I think I see the problem.
I think I see the problem.
Hear the words health care and Congress, and you think fight, right?
And you'd be forgiven, particularly because the House has now voted some 40 times in the past two years to repeal or otherwise undo portions of the Affordable Care Act.
But something unusual happened just before Congress left for its summer break. The House Energy and Commerce Committee voted 51-0 for a bill that would overhaul the way Medicare pays doctors.
The bill would, among other things, repeal something called the sustainable growth rate formula, or SGR, and eventually replace it with a system that would pay doctors based on how healthy they keep their patients.
The current formula has threatened to cut physician pay, often by double-digit rates, for each of the past dozen years.
"Since its passage in 1997, SGR has bred uncertainty and frustration," said Energy and Commerce Chairman Fred Upton, R-Mich., during the panel's consideration of the bill. "Doctors have been forced to endure eleventh-hour fixes, sometimes on a monthly basis, which clearly have stymied physicians' abilities to run their practices."
Efforts to undo those cuts have come to be known as the "doc fix." And finding the money to pay for each fix has become an annual, and, as Upton mentioned, sometimes monthly headache for doctors, lawmakers and seniors.
But while just about everyone agrees that the payment formula is flawed and that cutting Medicare doctor pay is a bad idea for doctors and the seniors they serve, no one seemed to be able to figure out how to fix it.
So pretty much every year since 2001 Congress has put in a patch and promised that next year it woud figure something out for the longer term.
"Over the last 10 years we've spent about $146 billion on patches and patches and patches," says Ardis Hoven, president of the American Medical Association. "We lived through 2010," she said, when Congress had to avert cuts on a monthly basis for part of the year — something Hoven says was more than a little frustrating for doctors and their patients.
"People can't run practices like that," she says. "They can't budget; they can't plan; they can't do anything. And it was very destabilizing."
Still, despite concerns, it seems relatively few doctors followed through on threats to stop treating Medicare patients. While the number of doctors dropping out of the program has increased in recent years, that number is still relatively small, according to the Department of Health and Human Services. And the proportion of doctors taking new Medicare patients is actually higher than those accepting patients with private insurance.
But Congress still wants to stop having to deal with the issue of having to affirmatively cancel a scheduled pay cut every year.
So what makes this year different? One thing is that legislators really did got tired of hearing the phrase "kicking the can down the road," said Texas Rep. Michael Burgess. He's a Republican member of the Energy and Commerce Committee, a doctor, and former member of the AMA House of Delegates. He also one of the lead negotiators on the bill.
"I know I've heard leader Cantor talk about it when we were in the minority," said Burgess, referring to House Majority Leader Eric Cantor, R-Va. "That maybe we were in the minority because we didn't solve big problems, and the SGR was one he always alluded to."

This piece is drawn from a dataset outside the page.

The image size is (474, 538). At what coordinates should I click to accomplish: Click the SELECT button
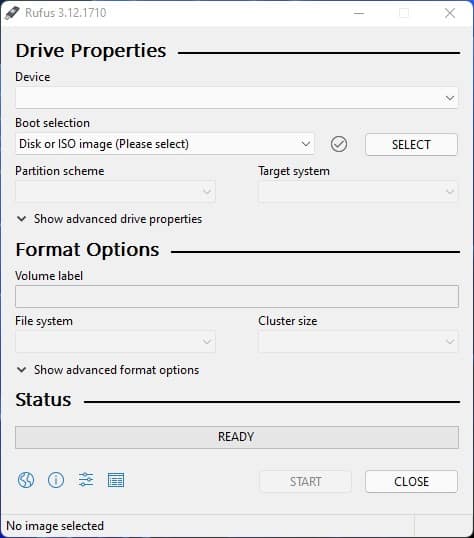point(411,144)
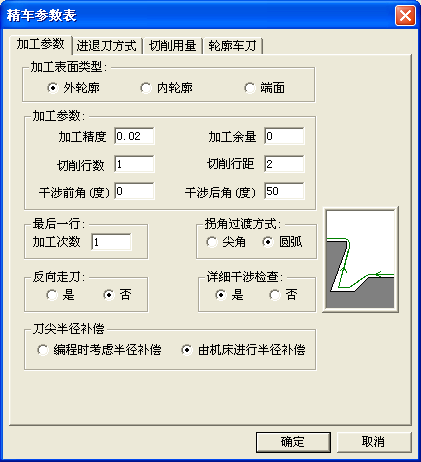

Another reason fixing the problem seems more possible this year is that it's on sale. Literally. Because health care costs in general, and Medicare costs in particular, have been growing more slowly, early this year the Congressional Budget Office said that eliminating the SGR formula and its scheduled cuts would cost only about half as much over 10 years as it predicted last year.
That was important, says AMA's Hoven, because "it sent a different message, I think, that the cost of this was something that could be more easily and readily managed."
Of course even at half-price that 10-year cost is still around $140 billion, and the House Energy and Commerce Committee bill sidestepped the thorny issue of how to pay for it.
"If this legislation is to become law it is imperative that we continue to work together, along with our colleagues on the Ways and Means Committee, to develop pay-fors that maintain our bipartisan consensus," said Energy and Commerce ranking member Henry Waxman, D-Calif.
All of which raises yet another potential obstacle. Oversight of Medicare in Congress is shared by two committees in the House and one in the Senate. All three are working in tandem — and with the same unusual bipartisan cooperation — to solve the physician pay problem this fall, before the current fix runs out.
But for that to happen it means lightning will have to strike not just once, but in three separate places by the end of the year.